= Manos Nathan =

New Zealand potter

Manos Ross Nathan (20 December 1948 – 2 September 2015) was a New Zealand ceramicist.

Born in Rawene, Hokianga, to Eruera and Katina (née Toraki) Nathan, he was of Māori (Te Roroa, Ngāti Whātua and Ngāpuhi) descent on his father's side and Greek (Cretan) descent on his mother's side.

Nathan was raised in Wekaweka, and subsequently moved to Wellington with his family in 1955. He completed a Diploma of Textile Design at Wellington Polytechnic School of Design in 1968–70.

In 1986, along with Baye Riddell, he founded Ngā Kaihanga Uku, the national Māori clayworkers' organisation in New Zealand. In 1989, he travelled to the United States on a Fulbright Grant to visit Native American potters. A reciprocal visit took place in 1991 and he continued to foster links to indigenous peoples with a clay tradition in the Pacific and in North America. He was a foundation member of Te Atinga, the visual arts committee of Toi Māori Aotearoa.

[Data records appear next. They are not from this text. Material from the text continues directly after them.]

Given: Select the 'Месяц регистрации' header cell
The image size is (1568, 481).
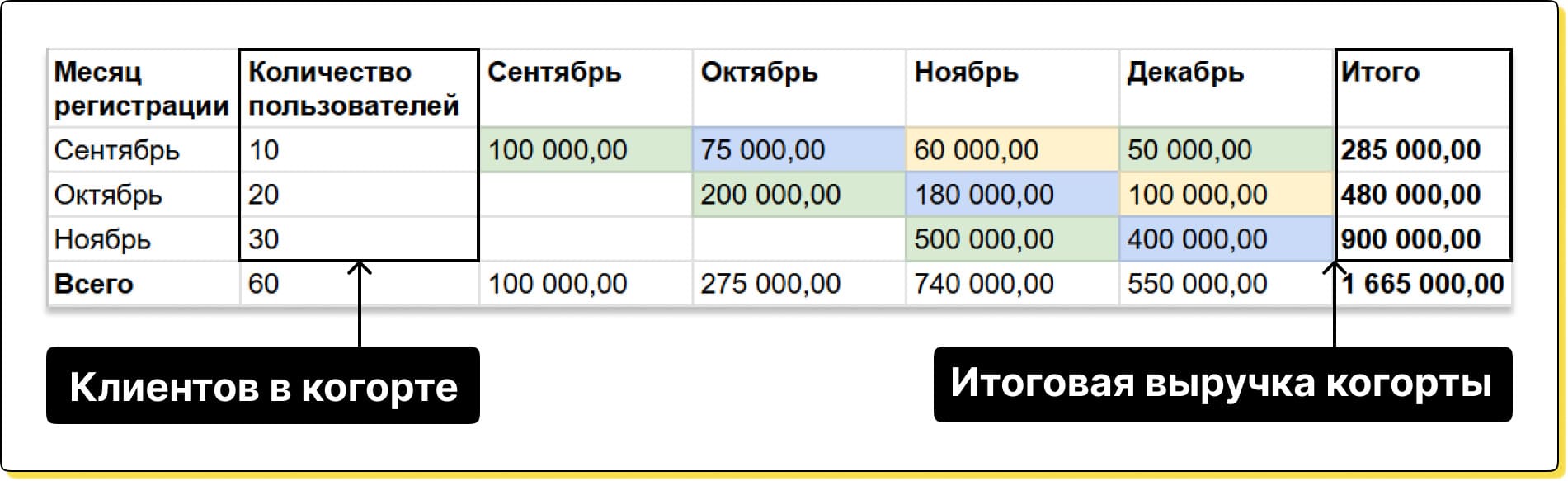Looking at the screenshot, I should click(x=142, y=88).
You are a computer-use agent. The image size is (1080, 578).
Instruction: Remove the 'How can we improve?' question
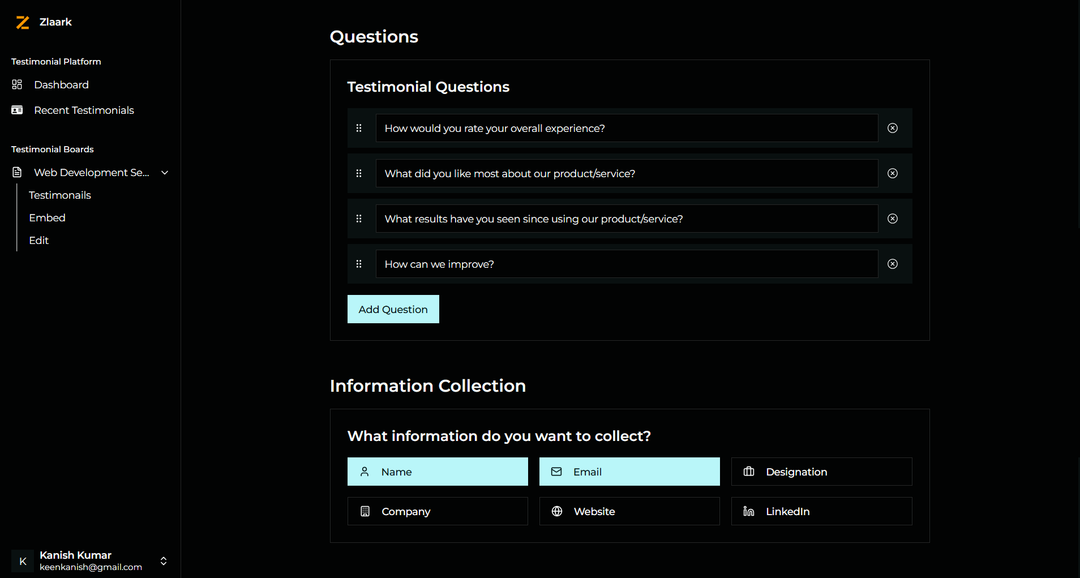[x=892, y=263]
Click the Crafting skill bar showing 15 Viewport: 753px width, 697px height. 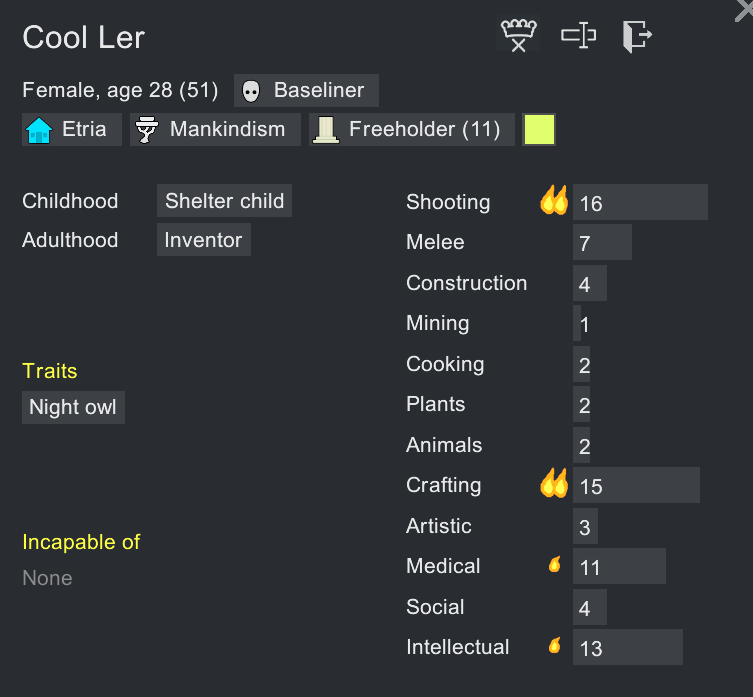pyautogui.click(x=636, y=485)
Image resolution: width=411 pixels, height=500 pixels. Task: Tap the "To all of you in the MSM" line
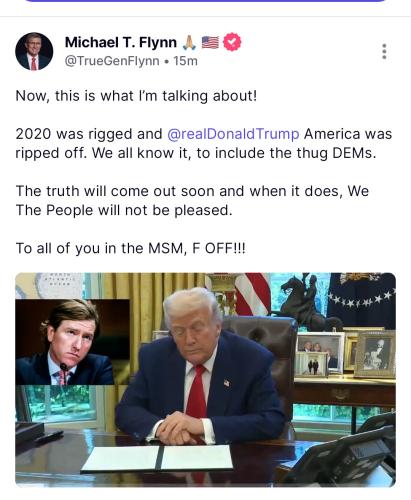click(131, 248)
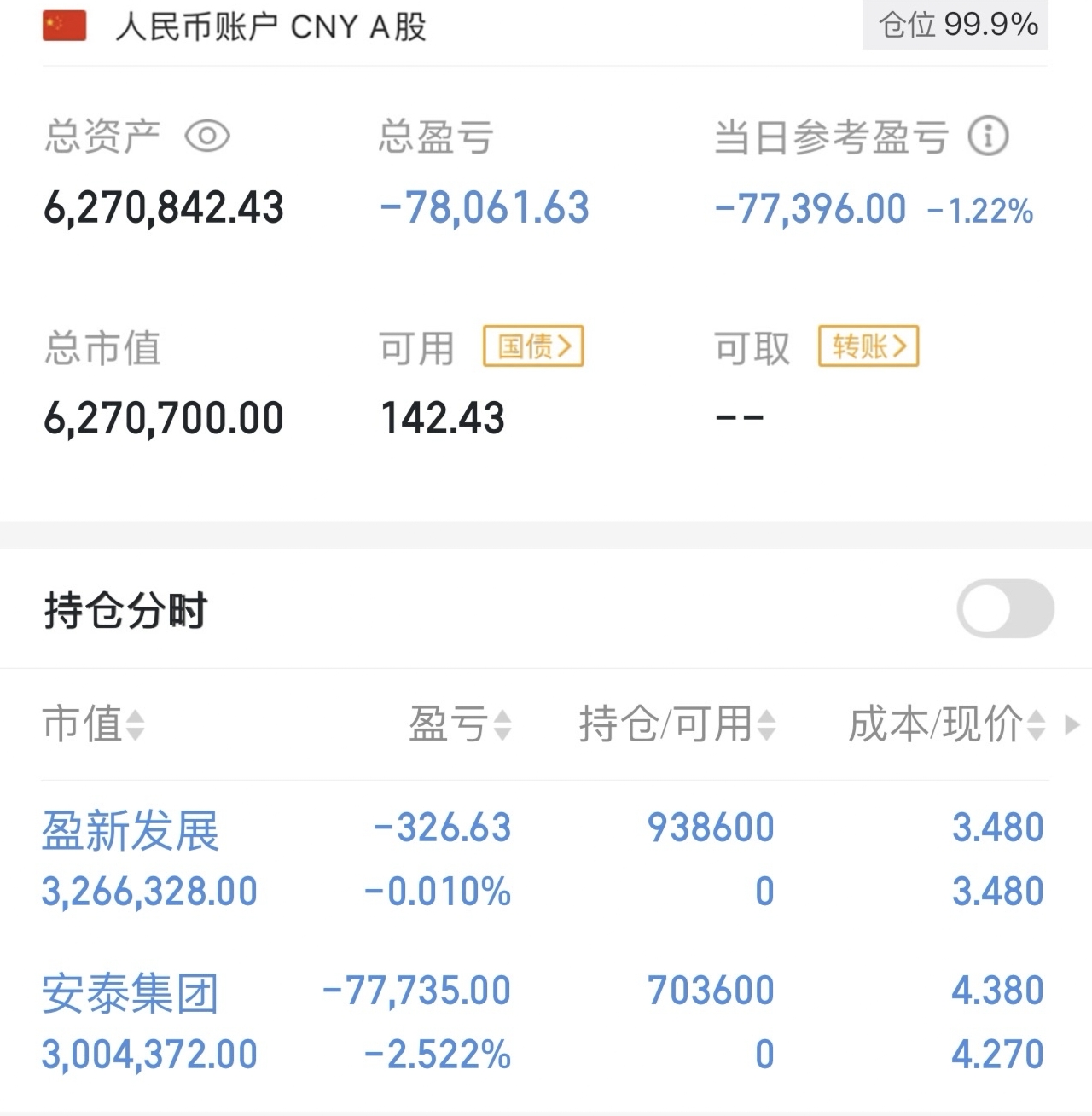Viewport: 1092px width, 1116px height.
Task: Open 盈新发展 stock holding
Action: [x=131, y=830]
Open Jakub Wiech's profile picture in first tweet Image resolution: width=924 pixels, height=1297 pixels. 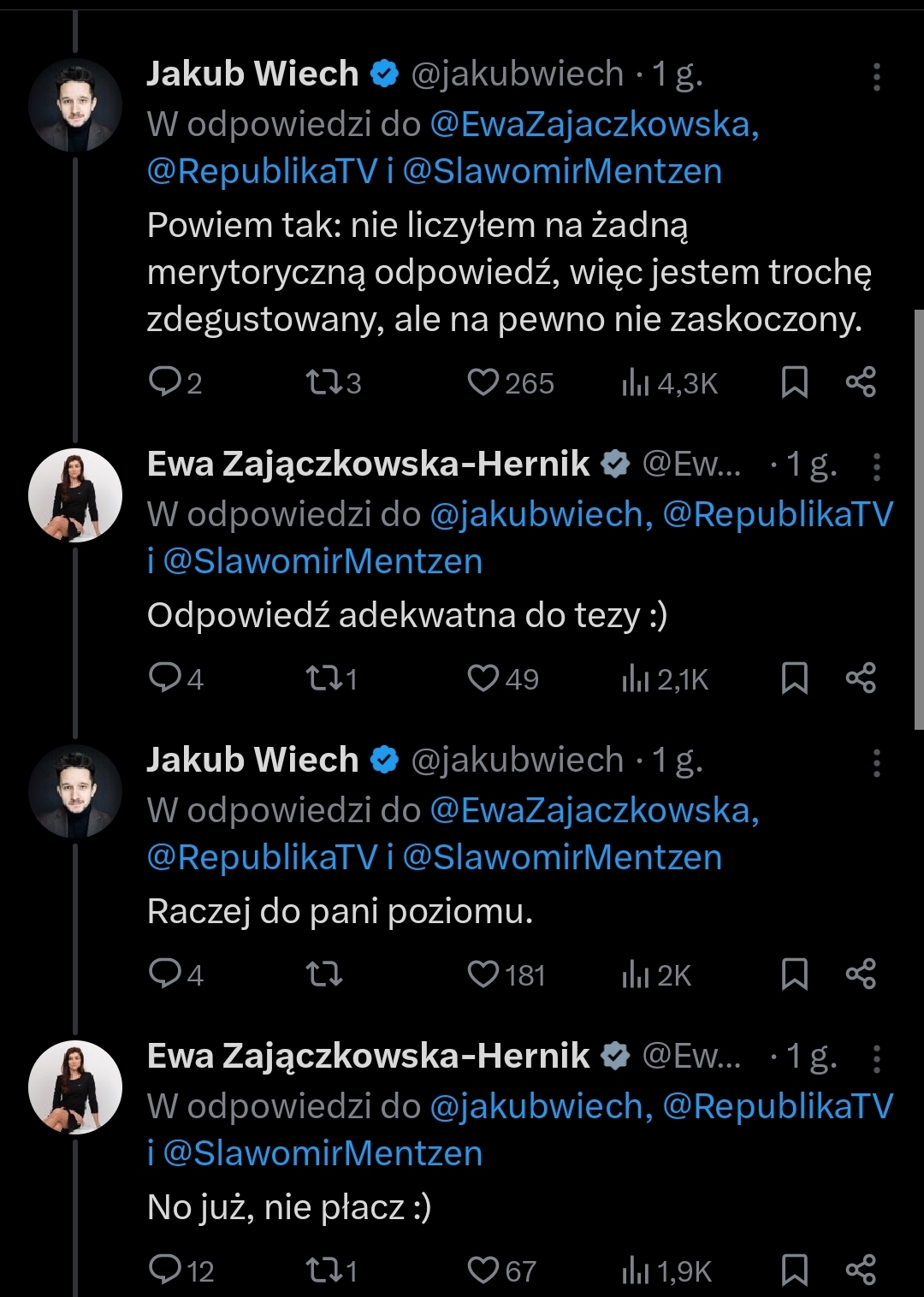[x=75, y=105]
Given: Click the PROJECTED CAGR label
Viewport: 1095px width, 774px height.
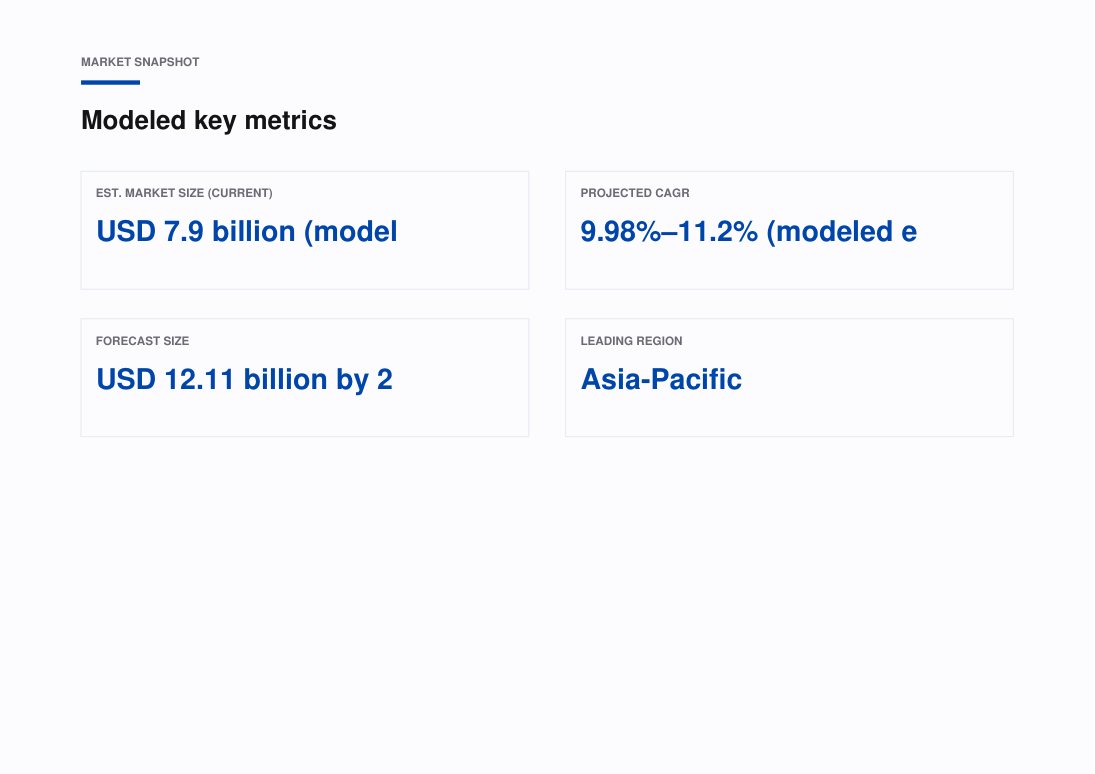Looking at the screenshot, I should [x=635, y=193].
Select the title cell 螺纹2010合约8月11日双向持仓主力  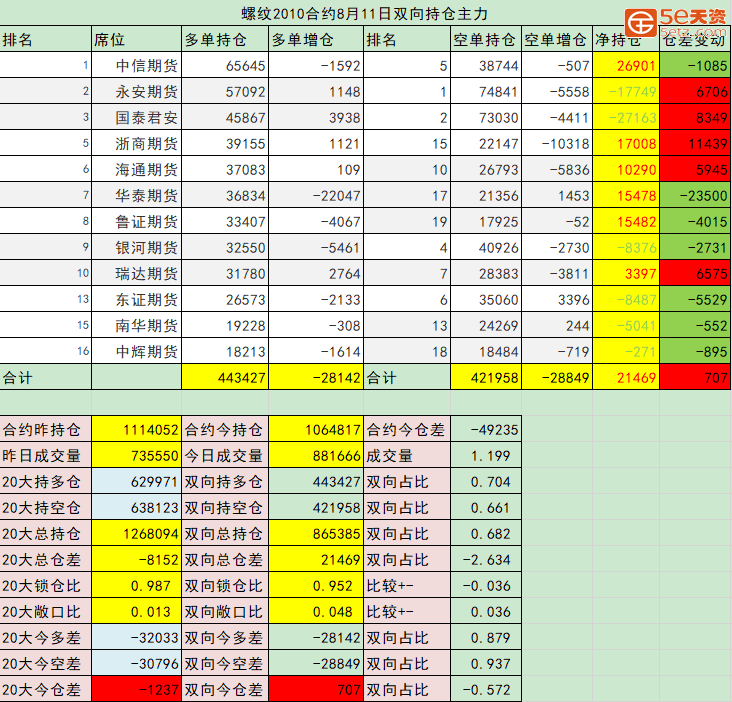365,13
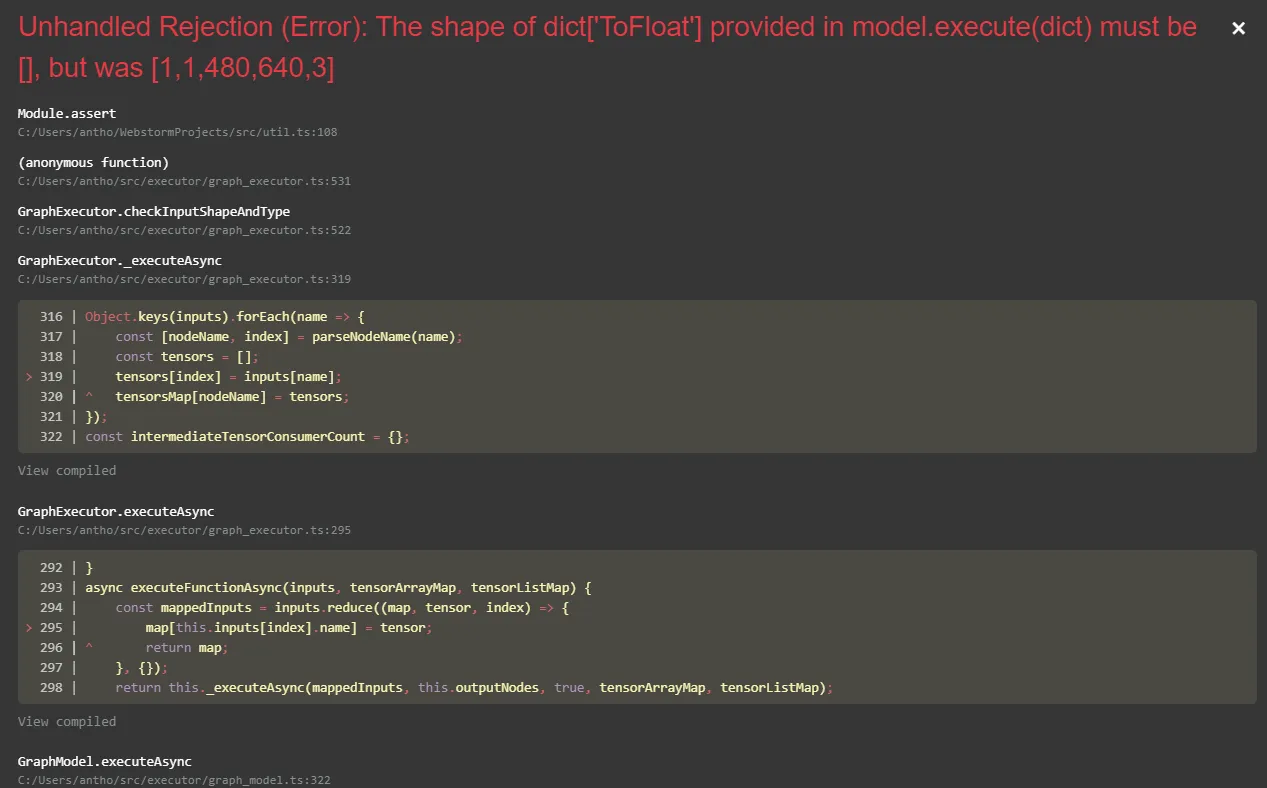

Nathan exhibited widely around the world and was actively engaged with cultural exchanges with indigenous peoples of Japan, Australia, the Pacific, the United States and Canada. He was awarded many honours during his career. He was inducted into the College of Creative Arts Toi Rauwharangi (Massey University) Hall of Fame in 2010, along with textile designer Avis Higgs.

==Death==
Nathan died of leukaemia on 2 September 2015; he was survived by his wife, Alison, their four children and one grandchild.

Work by Manos Nathan is held in New Zealand and international collections, including the British Museum, the National Museum of Scotland, the Ethnological Museum of Berlin, the Museum of New Zealand Te Papa Tongarewa and the Dowse Art Museum.